For the thirty years of the Spawn series, Delcourt offers an exclusive edition to the France bringing together the complete beginnings of this series. Enter the dark corners of Manhattan with a very disturbed demon as your guide.
From hell to sewers
The reader is first struck by the modernity of Todd McFarlane's drawing. Its layout is very varied using waffle iron, full page or complex compositions à la Neal Adams. In the first episode, each box impresses with its precision and organizational choices. Conversely, the text is quite short because Spawn is McFarlane's first screenplay. However, each dialogue is effective in setting up the gothic mood.
Al Simmons is a soldier living the perfect love with Wanda. But, he is killed during a mission for the secret service. Simmons finds a way to return to Earth by signing a pact with a demon. Yet he is explicitly an atheist, which is extremely rare in comics. He was tricked by the devil who made him the Spawn, an agent of the demon. He is tasked with killing as many people as possible to make the armies of hell grow in anticipation of the fight against Paradise. In addition, the devil has set up a countdown. The more Spawn uses his powers, the closer he gets to a second death, but if he doesn't, he lets the crime act. Whichever Spawn chooses, the devil wins in the end.
An anti-hero without power
However, Al lost his memory. His body is burned but doesn't know why. He is simply aware that he has been betrayed. With each discovery, Spawn realizes that his past was rotten and his present terrible. The series then becomes darker and darker. Al uses his past (army archives, weapons in a military room) to improve his present.
We gradually discover the main enemy of this volume. The Violator works for the devil but, unlike Spawn, he loves his job as a mass murderer. His words are scary but his body is ridiculous: an overweight little clown wearing an old torn costume. The long-awaited fight against the Violator comes as a surprise.
A hero under the influence
This summary can remind you of many novel, film or comic book references. First, there's Batman. Al Simmons seems to love to sit on church rooftops at night. Like Spider-Man, Spawn keeps asking questions. This is no coincidence because it was born in the 1990s at the time of a great boom in the independent. Star cartoonists put together their own series. Spawn was born in the mind of Todd McFarlane, artist of Spider-Man who wanted to leave Marvel to be freer in the stories and to own all the rights. McFarlane pushes the buttons of superhero comics to the limit. The atmosphere is darker, the violence explicit and stronger. Another success is to highlight several African-American characters. Themes remain very topical.
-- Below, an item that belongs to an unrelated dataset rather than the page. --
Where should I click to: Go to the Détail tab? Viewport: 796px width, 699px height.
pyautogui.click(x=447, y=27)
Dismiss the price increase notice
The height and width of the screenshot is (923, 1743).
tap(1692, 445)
The narrative is simple: two narrative lines advance at the same time without temporal change. Spawn is immersed in a romantic and personal quest. He wants to find his wife to recover his memories and then take revenge. Elsewhere, serial murders of mafia killers are carried out by a hidden killer which triggers an investigation by the police duo Sam and Twitch. Other writers are invited for several episodes. Episode eight written by Alan Moore totally changes the mood. We leave the city and realism for the countryside and mysticism with a disturbing narrator since he is a pedophile killer. Episode nine is written by Sandman's screenwriter who imagines a Spawn knight and demon hunter Angela. Dave Sims, creator of the little-known Cerebus series, builds a very personal meta narrative about the comics industry. Creators working for large groups are doomed according to him and the only solution is creative independence. Episode eleven of Frank Miller presents a New York near the Gotham, a long night where petty mobsters, mafiosi and gangs circulate.
A unique edition
This anniversary edition is exceptional in more ways than one. It was not published until France and included for the first time the first fifteen episodes of the series. Indeed, the episodes written by Neil Gaiman and Dave Sims were unpublished since their publication in magazines in the 1990s. The book opens with a foreword by McFarlane on the strong ties between Spawn and Delcourt.
There are also many bonuses at the end of the volume with the "Director's Cut" of episode one. Todd macFarlane looks back at the whole story of this first issue. It explains the origin of the design of the title, the Image logo and then each page is commented in detail by the creator. Delcourt adds the sketches of the first essays on the character while the cartoonist was still a teenager.
A major work in independent comics since the 1990s, Spawn continues to be as enjoyable a read as a Sunday night horror movie. Through his drawing skills, Todd McFarlane sets an effective gothic atmosphere. The twists multiply offering the reader a great pleasure of reading.
To go further, other chronicles on superhero series await you with Ninjak (link) and X-O Manowar.